==== Document passage

A hemispherical soap bubble with a radius of 0.05 m contained the gaseous charge used. The charge is a stoichiometric mixture of propane–oxygen, with a total gas mass of 0.369 × 10⁻³ kg. Four positions for the gaseous charge were used, as shown in Figure 2. An exploding wire fixed between two electrodes linked to a high-voltage supply generated the detonation of the gaseous mixture. (Details can be found in Sochet, 2018.)

Figure 2.

Positions of the charge in the emitting chamber (units: meters).

Two types of sensors were used in this study. Thirty Kistler sensors were installed on the model, twenty-one of type 603C and nine of type 603B (from R_G1 to R_G9), represented in Figure 1 by solid circles for the sensors that are visible with perspective and by hatching for the others. Type 603B sensors were used for the receiving chamber floor because they have a better vibration resistance than 603C sensors in our experimental setup. The sensors were separated into five planes. The first one, which includes sensors R_W2, R_W3, R_W7, R_W8, R_W12, and R_W13, was located at a height of 0.07 m, shown in orange on Figure 1; the second one includes sensors R_W1, R_W6, and R_W11, placed at a height of 0.25 m from the ground, in blue on Figure 1; the third one at 0.43 m from the ground, includes sensors R_W4, R_W5, R_W9, R_W10, R_W14, and R_W15, in purple on Figure 1. Lastly, the roof comprises sensors E_T and R_T (in red) and the ground (in green) sensors E_T, and R_G1 to R_G9. The notation adopted for the sensors is as follows: the first letter (E or R) denotes the emitting and receiver chamber, respectively, while the second letter T, G, and W represents the Top, Ground, and Wall. These letters are followed by the number of each sensor.

Twelve different plates separating the two chambers were studied to investigate the influence of the surface and the direction of the opening: six with a horizontal blowhole and 6 with a vertical one. Figure 3 shows an example of each one. The plates were denoted as follows: PH (V)-X, where H means horizontal and V vertical for the direction, and the number X represents the surface area of the opening (in cm²). For example, PH-300 means that it is the plate with a horizontal opening with an area of 300 cm². The total solid surface S₀ of the separating plate is 0.25 m² (0.5 × 0.5 m) Table 1 summarizes the characteristics of the openings.

Figure 3.

Outline of one vertical opening and one horizontal one (units: meters).

Table 1.

Characteristics of Horizontal and Vertical openings.

Opening name	PH-300 PV-300	PH-507 PV-507	PH-588 PV-588	PH-840 PV-840	PH-1050 PV-1050	PH-1344 PV-1344
S_opening (m²)	0.0300	0.0507	0.0588	0.0840	0.1050	0.1344
H-L (m)	0.10–0.30	0.13–0.39	0.14–0.42	0.20–0.42	0.25–0.42	0.32–0.42
H-L (m)	0.30–0.10	0.39–0.13	0.42–0.14	0.42–0.20	0.42–0.25	0.42–0.32
S/S₀ (%)	12.0	20.3	23.5	33.6	42.0	53.8

Selection of reflected peaks

The main focus of this study was the first four overpressure peaks. As it is not straightforward to identify reflected peaks on an overpressure signal of 32 ms, a MATLAB program was designed to ensure that the reflected peaks were selected regardless of the position of the charge. Precise criteria were chosen to develop accurate experimental laws. The criteria were modified from those used by Gault et al. (2020) in order to adapt them to the two-room model used here.

Figure 4 shows the selection of these four peaks after application of the criteria. The profile is that of sensor R_W2 for the opening PH-1344 with the charge in position 1.

========
==== Data to process

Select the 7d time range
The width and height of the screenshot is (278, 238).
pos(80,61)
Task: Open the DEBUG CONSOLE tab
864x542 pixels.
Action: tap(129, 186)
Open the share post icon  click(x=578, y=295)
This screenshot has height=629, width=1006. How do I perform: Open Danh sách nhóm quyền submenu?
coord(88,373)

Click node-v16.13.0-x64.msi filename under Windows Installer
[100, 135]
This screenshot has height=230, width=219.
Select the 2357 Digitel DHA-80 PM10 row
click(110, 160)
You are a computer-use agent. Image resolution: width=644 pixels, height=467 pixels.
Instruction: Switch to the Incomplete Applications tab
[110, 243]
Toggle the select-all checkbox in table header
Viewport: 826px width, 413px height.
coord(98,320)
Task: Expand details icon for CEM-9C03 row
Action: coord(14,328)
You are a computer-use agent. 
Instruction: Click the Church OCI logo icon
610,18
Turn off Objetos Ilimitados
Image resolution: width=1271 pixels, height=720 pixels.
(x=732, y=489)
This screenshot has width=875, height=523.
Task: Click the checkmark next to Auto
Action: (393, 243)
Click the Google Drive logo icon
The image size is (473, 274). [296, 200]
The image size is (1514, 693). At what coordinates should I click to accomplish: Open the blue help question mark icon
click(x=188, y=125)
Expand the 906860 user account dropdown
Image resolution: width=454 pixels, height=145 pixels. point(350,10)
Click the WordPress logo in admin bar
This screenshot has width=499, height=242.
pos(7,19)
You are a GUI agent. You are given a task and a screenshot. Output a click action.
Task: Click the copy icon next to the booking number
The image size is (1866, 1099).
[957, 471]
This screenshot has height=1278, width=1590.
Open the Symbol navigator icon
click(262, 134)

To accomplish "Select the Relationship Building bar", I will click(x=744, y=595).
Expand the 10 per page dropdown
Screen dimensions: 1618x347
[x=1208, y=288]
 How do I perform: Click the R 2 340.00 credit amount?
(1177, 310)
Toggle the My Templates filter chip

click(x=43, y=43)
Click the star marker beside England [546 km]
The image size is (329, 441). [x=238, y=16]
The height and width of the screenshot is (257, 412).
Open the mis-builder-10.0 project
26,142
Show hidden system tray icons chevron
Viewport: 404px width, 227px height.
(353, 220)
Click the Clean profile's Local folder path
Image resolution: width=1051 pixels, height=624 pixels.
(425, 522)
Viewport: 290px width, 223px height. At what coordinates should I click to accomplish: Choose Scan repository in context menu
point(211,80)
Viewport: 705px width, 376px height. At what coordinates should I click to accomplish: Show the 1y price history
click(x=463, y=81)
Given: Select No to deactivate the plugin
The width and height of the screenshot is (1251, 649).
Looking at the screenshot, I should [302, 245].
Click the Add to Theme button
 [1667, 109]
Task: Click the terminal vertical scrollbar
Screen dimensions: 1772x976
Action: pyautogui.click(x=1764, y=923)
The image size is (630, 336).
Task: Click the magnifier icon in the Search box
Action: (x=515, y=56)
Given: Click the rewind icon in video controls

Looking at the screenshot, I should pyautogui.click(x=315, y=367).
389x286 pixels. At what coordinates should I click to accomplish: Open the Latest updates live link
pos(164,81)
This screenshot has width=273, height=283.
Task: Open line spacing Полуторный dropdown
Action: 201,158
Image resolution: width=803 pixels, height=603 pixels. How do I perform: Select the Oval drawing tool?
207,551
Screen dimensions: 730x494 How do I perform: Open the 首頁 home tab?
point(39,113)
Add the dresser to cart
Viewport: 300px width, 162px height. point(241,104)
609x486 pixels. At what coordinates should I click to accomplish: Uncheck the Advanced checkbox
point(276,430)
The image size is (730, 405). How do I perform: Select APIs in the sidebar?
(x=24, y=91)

========

Required tasks:
(1) Reproduce the rows above word for word, starting at the line that contains "389x286 pixels. At" and ending with the last row.
(2) Continue the passage on the propane–oxygen charge experiments from the point where it stops.

Set of answers:
(1)
389x286 pixels. At what coordinates should I click to accomplish: Open the Latest updates live link
pos(164,81)
This screenshot has width=273, height=283.
Task: Open line spacing Полуторный dropdown
Action: 201,158
Image resolution: width=803 pixels, height=603 pixels. How do I perform: Select the Oval drawing tool?
207,551
Screen dimensions: 730x494 How do I perform: Open the 首頁 home tab?
point(39,113)
Add the dresser to cart
Viewport: 300px width, 162px height. point(241,104)
609x486 pixels. At what coordinates should I click to accomplish: Uncheck the Advanced checkbox
point(276,430)
The image size is (730, 405). How do I perform: Select APIs in the sidebar?
(x=24, y=91)

(2)
Figure 4.

Selection of reflected overpressure peaks (Color is needed).

The criteria used were as follows

• The first criterion is the minimum overpressure. As some sensors are protected by the plate separating the two chambers, their overpressure for the first peak can be very low (<0.10 bar). For this reason, it was decided to lower the threshold to 0.05 bar (red dashed line). The criterion of 0.1 bar is lower than the lethal effect and 0.05 bar corresponds to the irreversible effects threshold. For example, in Figure 4, the threshold value excludes the peak corresponding to the first red triangle.

• The second criterion concerns the time difference between two peaks retained to avoid considering mechanical vibrations. A minimum duration of 10 μs was chosen. In Figure 4, the second marked peak includes two overpressure peaks indicated by a green triangle and a red triangle. However, as they are too close together, only the first peak was retained.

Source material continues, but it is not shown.